In the fourth, that afternoon, Louise steps into a hospital room, one subtly different from any of the ones she remembers. Hannah's in bed, visibly sick; Rachel's sitting in the chair by the bed, leaning forward, holding Hannah's hand, speaking earnestly. They're both crying, and although a moment before Louise would have driven Rachel out of that room, now she remembers the way they'll be, a few years from now, and she goes to get a cup of coffee, instead.

In the next week, Louise has a hundred more visions, each of them a part of Hannah's life no one has yet seen, a secret no one but she yet knows. Every time leaves her weeping, unwilling and unable to tell Hannah what is wrong—for she's never told her what's coming, though she would have, a few years from now.
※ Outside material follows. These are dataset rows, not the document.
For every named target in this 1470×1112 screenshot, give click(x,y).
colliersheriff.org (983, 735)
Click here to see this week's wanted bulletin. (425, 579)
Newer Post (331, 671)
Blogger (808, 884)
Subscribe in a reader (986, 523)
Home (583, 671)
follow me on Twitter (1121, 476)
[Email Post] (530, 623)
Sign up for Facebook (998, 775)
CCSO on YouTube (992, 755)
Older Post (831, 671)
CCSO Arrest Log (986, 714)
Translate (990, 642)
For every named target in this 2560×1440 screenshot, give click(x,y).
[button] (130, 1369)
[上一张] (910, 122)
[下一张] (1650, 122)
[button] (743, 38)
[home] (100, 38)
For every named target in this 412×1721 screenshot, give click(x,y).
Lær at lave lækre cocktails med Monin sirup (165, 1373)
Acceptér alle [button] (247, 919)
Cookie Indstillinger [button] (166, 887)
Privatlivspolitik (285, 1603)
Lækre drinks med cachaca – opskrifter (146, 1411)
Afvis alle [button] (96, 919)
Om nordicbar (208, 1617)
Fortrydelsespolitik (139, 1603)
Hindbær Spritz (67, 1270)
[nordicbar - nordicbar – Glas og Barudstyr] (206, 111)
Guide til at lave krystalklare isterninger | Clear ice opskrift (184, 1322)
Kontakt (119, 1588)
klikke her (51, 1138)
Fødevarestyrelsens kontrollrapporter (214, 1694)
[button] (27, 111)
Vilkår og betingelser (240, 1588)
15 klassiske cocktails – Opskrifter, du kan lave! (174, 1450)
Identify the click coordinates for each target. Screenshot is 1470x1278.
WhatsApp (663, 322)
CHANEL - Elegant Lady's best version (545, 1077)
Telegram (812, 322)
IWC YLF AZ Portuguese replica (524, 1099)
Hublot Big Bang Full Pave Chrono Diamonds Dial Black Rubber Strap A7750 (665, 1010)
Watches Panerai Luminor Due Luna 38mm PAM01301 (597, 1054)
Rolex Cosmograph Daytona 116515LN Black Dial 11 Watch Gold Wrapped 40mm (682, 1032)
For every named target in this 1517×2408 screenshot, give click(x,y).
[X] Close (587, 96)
She would have asked her, near the end, whether she'd have preferred not to know; Hannah would have said no, that knowing was better than being lied to, being told it would be all right when there was never any chance that it would be.

A few years after the new visions start, Hannah becomes sick in the present. By then, Louise has seen her in her thirties, in her forties, her fifties; she's seen Hannah with gray in her hair, crying at her own daughter's graduation. Ever since the new visions started, she has never seen Hannah die, has never been to that grave; they are things that exist now only in past and memory.

At that first doctor's visit, and ever after, Louise holds her daughter, as she always has, and promises that everything will be fine.